The company has transitioned from a quick print and graphic design center to a full-service web-to-print, large format print provider, specializing in online, digital and strategic marketing.
The Grand Rapids-based center provides an array of marketing, print, design, apparel, signage, promotional product needs and mailing services to local businesses and nonprofit organizations in West Michigan.
Ron and Bev Vetter founded Allegra Marketing Print Mail. The business is locally owned and is a member of the Alliance Franchise Brands. One of the franchise brands is Allegra. There are about 300 Allegra locations in the country, and Allegra Marketing Print Mail is the largest in the state.

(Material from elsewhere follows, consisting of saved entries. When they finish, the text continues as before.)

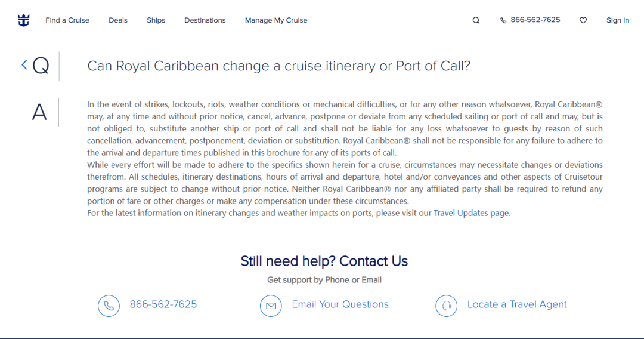The width and height of the screenshot is (644, 339).
Task: Click the circled envelope email icon
Action: click(x=271, y=306)
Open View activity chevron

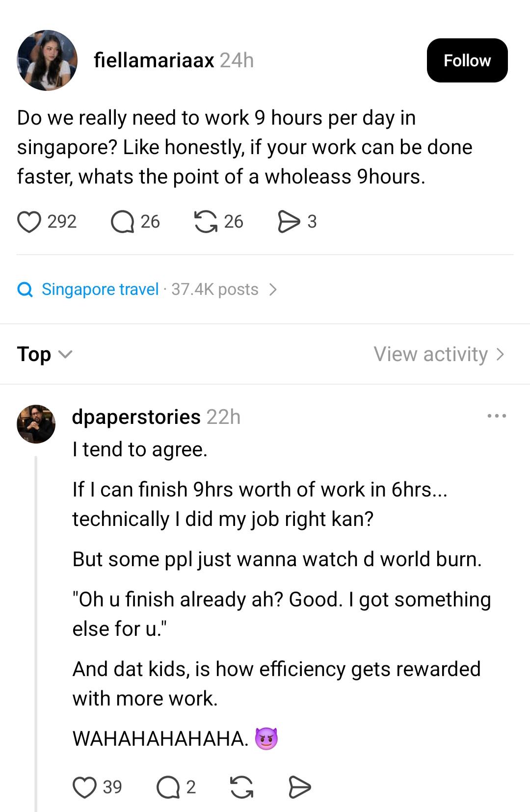point(500,354)
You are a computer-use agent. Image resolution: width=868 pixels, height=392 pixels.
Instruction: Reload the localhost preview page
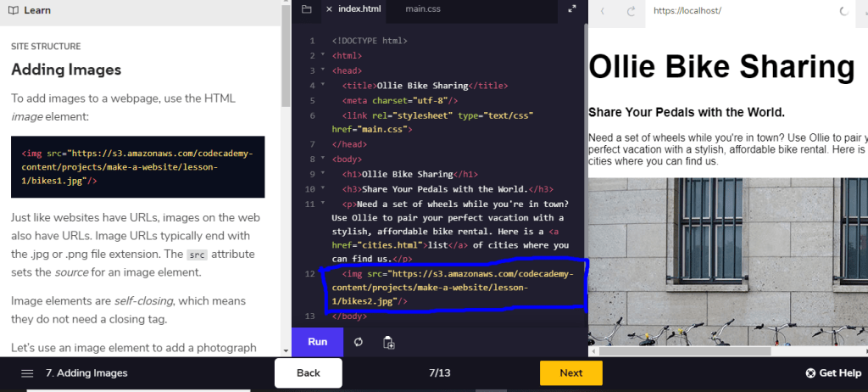point(631,11)
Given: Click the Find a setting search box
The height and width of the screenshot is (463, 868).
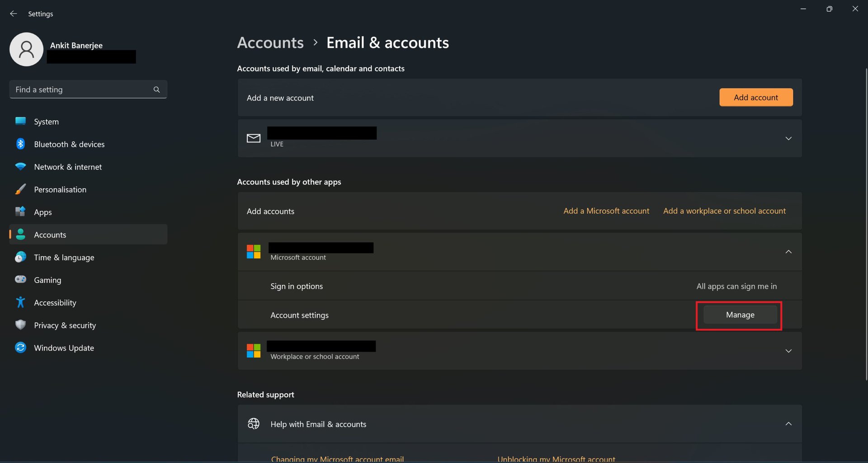Looking at the screenshot, I should click(81, 90).
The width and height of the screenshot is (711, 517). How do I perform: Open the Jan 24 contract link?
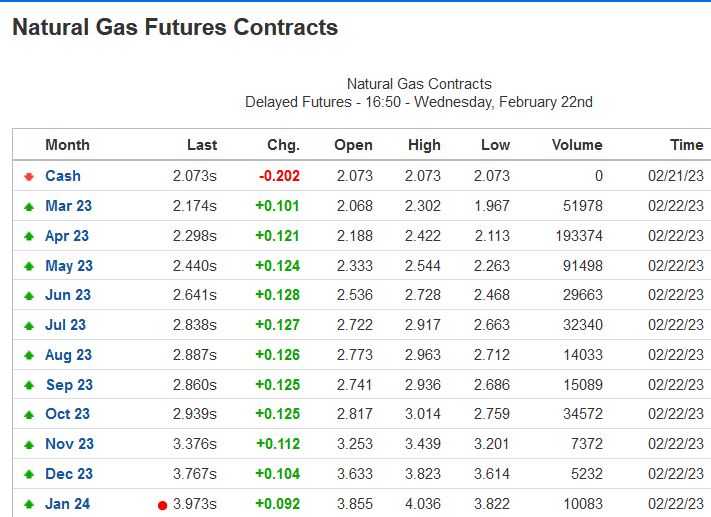click(x=67, y=504)
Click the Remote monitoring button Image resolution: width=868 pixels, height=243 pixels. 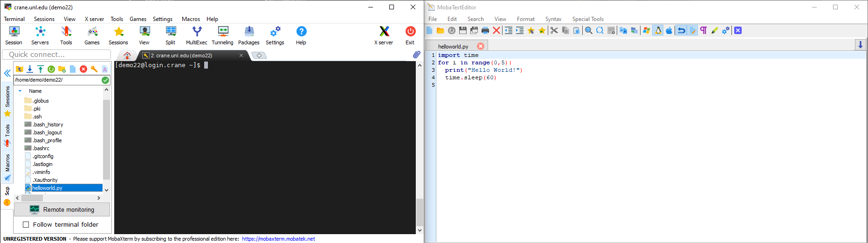pos(62,210)
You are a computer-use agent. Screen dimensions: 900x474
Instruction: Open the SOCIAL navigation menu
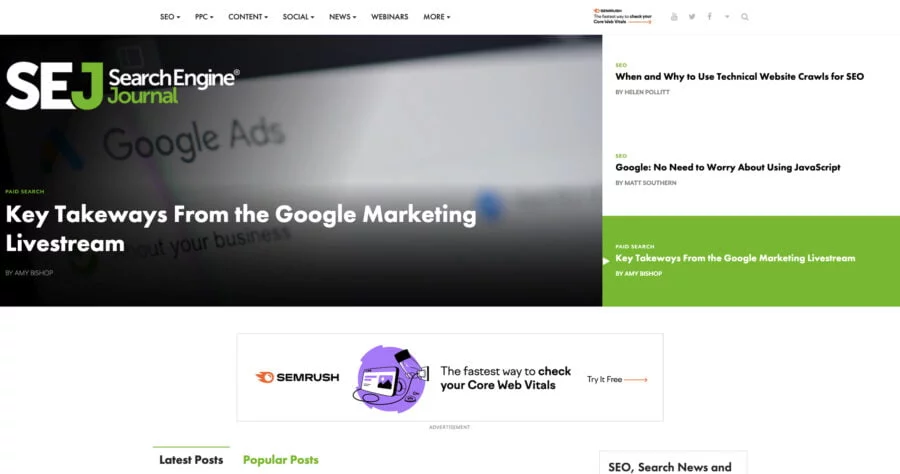[x=298, y=17]
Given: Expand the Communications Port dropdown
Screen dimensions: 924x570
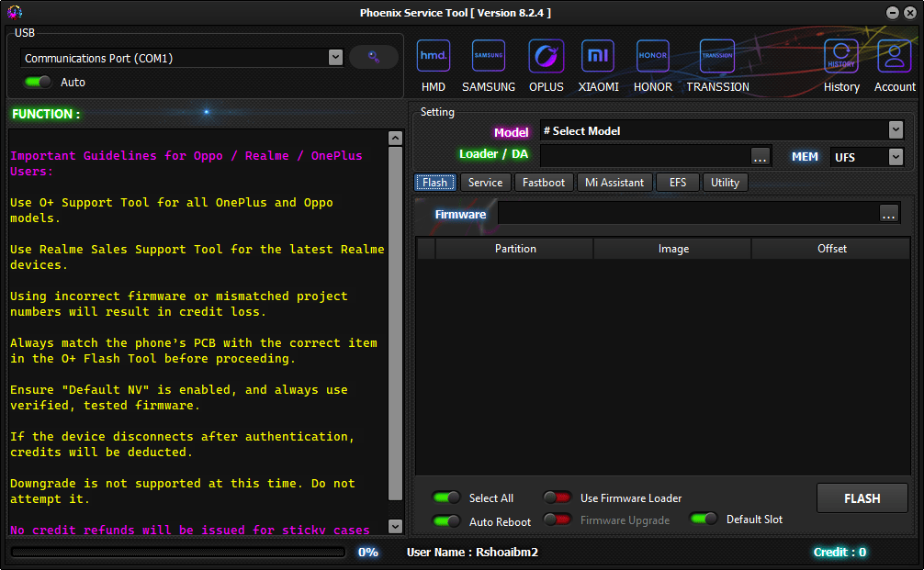Looking at the screenshot, I should (335, 57).
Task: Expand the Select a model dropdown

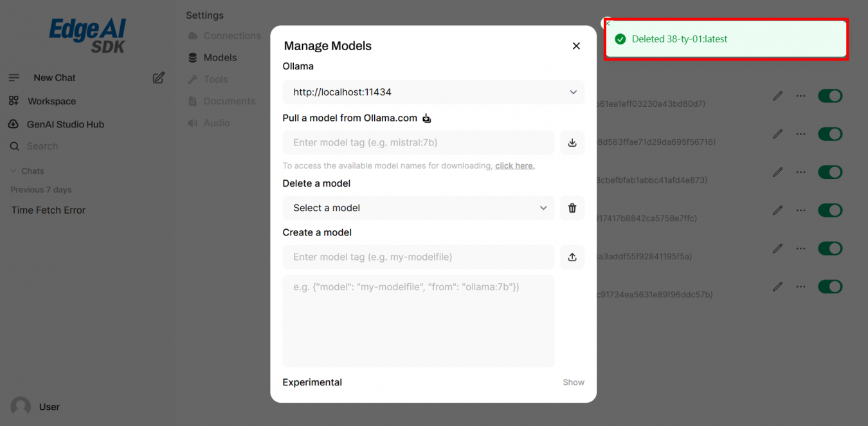Action: [418, 208]
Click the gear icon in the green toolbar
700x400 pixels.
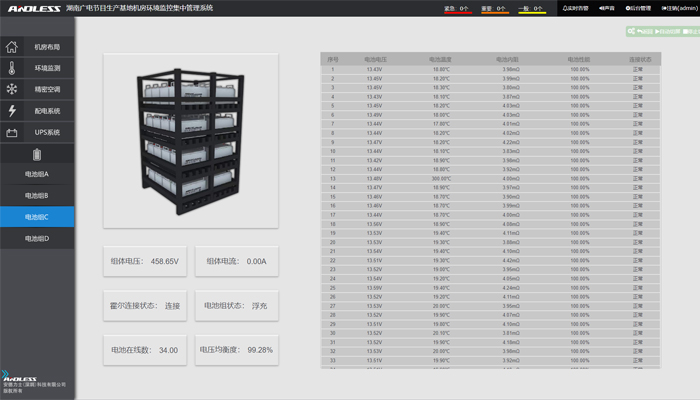(x=631, y=31)
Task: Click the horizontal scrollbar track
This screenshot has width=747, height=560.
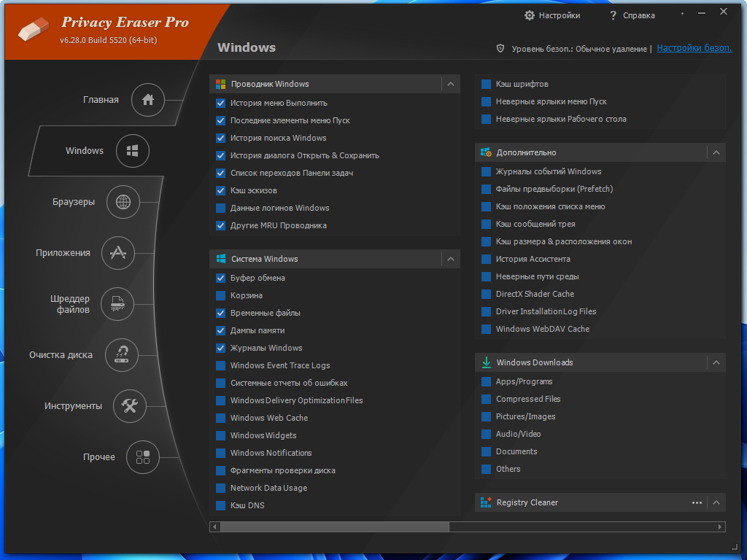Action: click(x=584, y=526)

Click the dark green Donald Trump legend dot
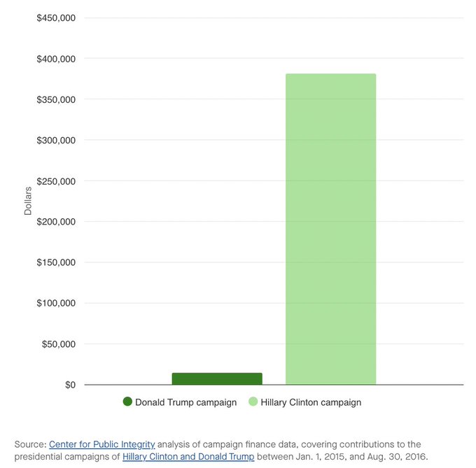tap(127, 402)
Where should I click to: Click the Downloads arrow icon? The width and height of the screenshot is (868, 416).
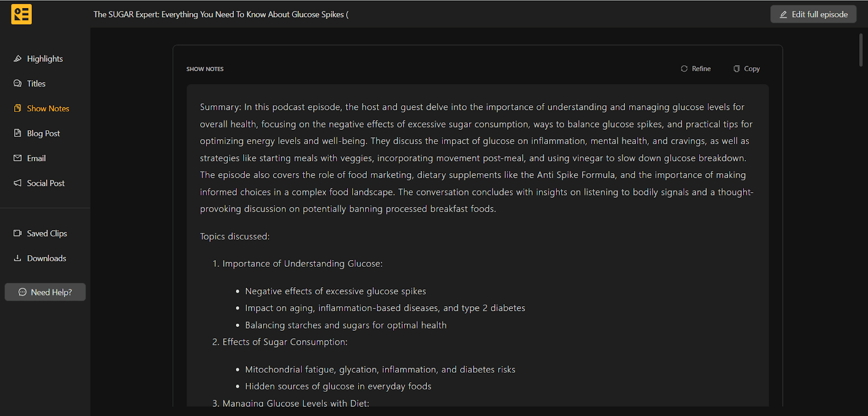click(17, 259)
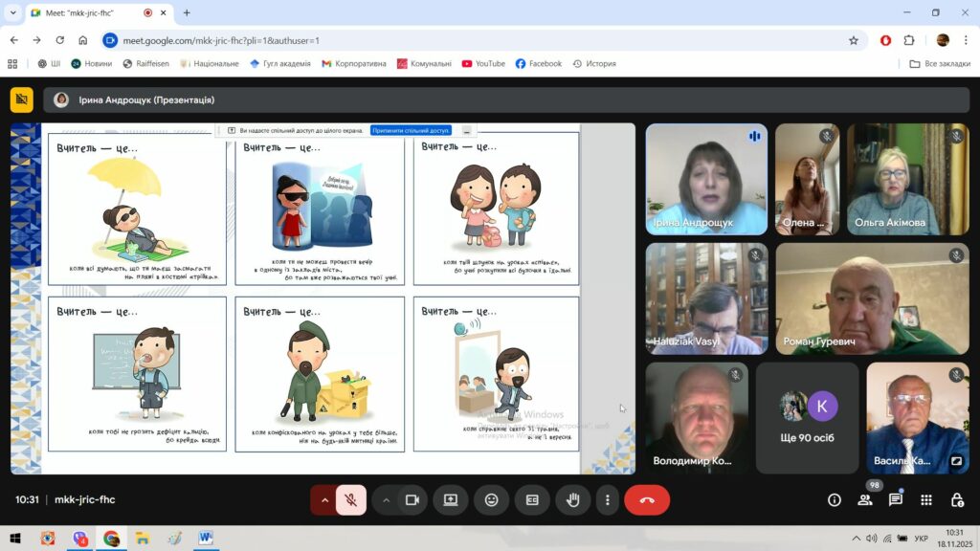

Eric Vetter has been the president of Allegra Marketing Print Mail for over 20 years. He said when the company was founded in 1979, it was simply a quick printing company where people could walk in and order their printing while they waited. He said they worked with businesses, churches, individuals and nonprofit organizations. Most of the things that were printed then were black and white brochures, booklets, Christmas cards and wedding invitations, among other products. Eric Vetter said initially they used typesetting to print.
“They didn’t have desktop computers to create files,” he said. “They had typesetting … and you would type in your text in commands. It was very complicated. You would (then) print it out and hope that it was in the right position because you (couldn’t) see it on the screen. You had to give a command to make it bold and when you printed it out you would hope that you got it in the right position.”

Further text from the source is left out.